The entries below should be written out again exactly as they stand.

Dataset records
===============

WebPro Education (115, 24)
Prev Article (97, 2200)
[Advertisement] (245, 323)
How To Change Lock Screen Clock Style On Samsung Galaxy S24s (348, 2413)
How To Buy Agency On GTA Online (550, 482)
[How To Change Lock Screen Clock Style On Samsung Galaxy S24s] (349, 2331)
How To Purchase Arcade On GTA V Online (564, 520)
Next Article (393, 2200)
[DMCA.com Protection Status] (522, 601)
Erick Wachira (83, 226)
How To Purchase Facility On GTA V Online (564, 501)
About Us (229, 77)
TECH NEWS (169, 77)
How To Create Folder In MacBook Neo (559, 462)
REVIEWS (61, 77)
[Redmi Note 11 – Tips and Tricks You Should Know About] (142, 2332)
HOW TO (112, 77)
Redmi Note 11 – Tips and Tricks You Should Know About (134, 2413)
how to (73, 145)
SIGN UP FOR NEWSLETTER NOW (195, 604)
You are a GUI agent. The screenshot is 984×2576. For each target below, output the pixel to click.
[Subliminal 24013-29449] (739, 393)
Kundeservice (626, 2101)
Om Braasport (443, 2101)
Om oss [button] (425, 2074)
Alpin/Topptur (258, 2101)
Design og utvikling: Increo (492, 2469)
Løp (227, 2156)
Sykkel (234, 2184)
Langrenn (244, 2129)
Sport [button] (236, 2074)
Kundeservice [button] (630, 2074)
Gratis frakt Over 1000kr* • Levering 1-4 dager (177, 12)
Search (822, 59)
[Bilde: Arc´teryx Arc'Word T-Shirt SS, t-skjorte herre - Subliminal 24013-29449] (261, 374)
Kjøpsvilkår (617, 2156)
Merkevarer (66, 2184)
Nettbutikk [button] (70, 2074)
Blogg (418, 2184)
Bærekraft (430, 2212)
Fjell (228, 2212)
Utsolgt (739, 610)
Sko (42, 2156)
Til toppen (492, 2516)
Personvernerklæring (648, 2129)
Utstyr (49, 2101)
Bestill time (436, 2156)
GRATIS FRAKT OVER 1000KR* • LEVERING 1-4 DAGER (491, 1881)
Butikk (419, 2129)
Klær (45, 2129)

===============

■ Task answer
WebPro Education (115, 24)
Prev Article (97, 2200)
[Advertisement] (245, 323)
How To Change Lock Screen Clock Style On Samsung Galaxy S24s (348, 2413)
How To Buy Agency On GTA Online (550, 482)
[How To Change Lock Screen Clock Style On Samsung Galaxy S24s] (349, 2331)
How To Purchase Arcade On GTA V Online (564, 520)
Next Article (393, 2200)
[DMCA.com Protection Status] (522, 601)
Erick Wachira (83, 226)
How To Purchase Facility On GTA V Online (564, 501)
About Us (229, 77)
TECH NEWS (169, 77)
How To Create Folder In MacBook Neo (559, 462)
REVIEWS (61, 77)
[Redmi Note 11 – Tips and Tricks You Should Know About] (142, 2332)
HOW TO (112, 77)
Redmi Note 11 – Tips and Tricks You Should Know About (134, 2413)
how to (73, 145)
SIGN UP FOR NEWSLETTER NOW (195, 604)
You are a GUI agent. The screenshot is 984×2576. For each target below, output the pixel to click.
[Subliminal 24013-29449] (739, 393)
Kundeservice (626, 2101)
Om Braasport (443, 2101)
Om oss [button] (425, 2074)
Alpin/Topptur (258, 2101)
Design og utvikling: Increo (492, 2469)
Løp (227, 2156)
Sykkel (234, 2184)
Langrenn (244, 2129)
Sport [button] (236, 2074)
Kundeservice [button] (630, 2074)
Gratis frakt Over 1000kr* • Levering 1-4 dager (177, 12)
Search (822, 59)
[Bilde: Arc´teryx Arc'Word T-Shirt SS, t-skjorte herre - Subliminal 24013-29449] (261, 374)
Kjøpsvilkår (617, 2156)
Merkevarer (66, 2184)
Nettbutikk [button] (70, 2074)
Blogg (418, 2184)
Bærekraft (430, 2212)
Fjell (228, 2212)
Utsolgt (739, 610)
Sko (42, 2156)
Til toppen (492, 2516)
Personvernerklæring (648, 2129)
Utstyr (49, 2101)
Bestill time (436, 2156)
GRATIS FRAKT OVER 1000KR* • LEVERING 1-4 DAGER (491, 1881)
Butikk (419, 2129)
Klær (45, 2129)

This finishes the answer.